What this task involves >>
Write out the passage of the mailing-list email below from "On Sat, 15 Jan" to "reading the code:-)", word for word.

Supplied text >>
********************

Posted by "Peter N. Lundblad" <pe...@famlundblad.se>.
On Sat, 15 Jan 2005 kfogel@collab.net wrote:

> "Peter N. Lundblad" <pe...@famlundblad.se> writes:
> > With "fixing symptoms" I was referring to the use of a function that
> > doesn't actually make sure that the paths are canonical. It fixes the
> > assertion failures (symptom), but doesn't fix the real problem (making
> > sure that paths are in canonical form). When you use a function, you
> > should make sure it does what you want. Since this function is internal,
> > and undocumented, this means reading the code:-)
>
> Okay, okay -- no need to lecture Mike Pilato on how to be a good
> programmer, he's plenty thorough already.  Anyone can misread some
> code, all you need to do is point out the bug and let him fix it.  No
> need to go beyond that.
>
I didn't mean to lecture anyone anything. I was critisizing the actual
commit, nothing more. This happen every day. People make mistakes, others
point that out. That was what I thought I did. Maybe I used a bad tone.

********************

Dataset entries >>
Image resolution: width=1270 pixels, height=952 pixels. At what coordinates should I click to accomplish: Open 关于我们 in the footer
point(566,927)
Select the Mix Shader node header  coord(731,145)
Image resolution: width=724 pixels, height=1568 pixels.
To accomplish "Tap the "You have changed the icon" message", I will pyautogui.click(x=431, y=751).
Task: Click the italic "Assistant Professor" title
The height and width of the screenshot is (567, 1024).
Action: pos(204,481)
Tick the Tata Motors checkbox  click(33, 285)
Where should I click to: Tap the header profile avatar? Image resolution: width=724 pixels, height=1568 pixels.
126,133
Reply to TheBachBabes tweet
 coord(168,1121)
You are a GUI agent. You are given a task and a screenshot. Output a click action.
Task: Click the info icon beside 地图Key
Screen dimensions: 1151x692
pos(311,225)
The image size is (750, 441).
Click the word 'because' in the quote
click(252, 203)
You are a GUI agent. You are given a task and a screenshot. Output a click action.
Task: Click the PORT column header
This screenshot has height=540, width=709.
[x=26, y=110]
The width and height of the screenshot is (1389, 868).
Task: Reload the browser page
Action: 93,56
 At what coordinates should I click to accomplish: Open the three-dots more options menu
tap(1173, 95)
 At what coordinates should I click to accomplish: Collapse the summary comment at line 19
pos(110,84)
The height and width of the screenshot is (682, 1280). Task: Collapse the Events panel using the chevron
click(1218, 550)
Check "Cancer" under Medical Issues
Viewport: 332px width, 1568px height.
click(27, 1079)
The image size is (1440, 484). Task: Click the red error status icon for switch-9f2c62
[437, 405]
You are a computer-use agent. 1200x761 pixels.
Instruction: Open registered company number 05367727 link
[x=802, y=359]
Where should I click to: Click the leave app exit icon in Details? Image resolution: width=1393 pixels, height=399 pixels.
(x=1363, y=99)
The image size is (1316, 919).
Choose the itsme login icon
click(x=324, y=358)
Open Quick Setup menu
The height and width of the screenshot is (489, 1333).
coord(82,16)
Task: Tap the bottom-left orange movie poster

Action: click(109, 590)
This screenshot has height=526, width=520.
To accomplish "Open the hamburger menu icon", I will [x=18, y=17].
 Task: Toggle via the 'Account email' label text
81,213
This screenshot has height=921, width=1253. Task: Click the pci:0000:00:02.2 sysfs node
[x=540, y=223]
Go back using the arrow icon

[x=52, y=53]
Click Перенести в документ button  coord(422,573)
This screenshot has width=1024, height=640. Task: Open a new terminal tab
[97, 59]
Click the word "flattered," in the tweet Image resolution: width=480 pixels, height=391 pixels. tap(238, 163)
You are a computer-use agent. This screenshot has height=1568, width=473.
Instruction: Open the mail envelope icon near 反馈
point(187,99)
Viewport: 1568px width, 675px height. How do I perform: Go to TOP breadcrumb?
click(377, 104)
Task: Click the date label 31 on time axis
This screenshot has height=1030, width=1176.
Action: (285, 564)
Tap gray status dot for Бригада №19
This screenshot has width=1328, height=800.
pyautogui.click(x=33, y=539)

********************

Solution for this problem >>
On Sat, 15 Jan 2005 kfogel@collab.net wrote:

> "Peter N. Lundblad" <pe...@famlundblad.se> writes:
> > With "fixing symptoms" I was referring to the use of a function that
> > doesn't actually make sure that the paths are canonical. It fixes the
> > assertion failures (symptom), but doesn't fix the real problem (making
> > sure that paths are in canonical form). When you use a function, you
> > should make sure it does what you want. Since this function is internal,
> > and undocumented, this means reading the code:-)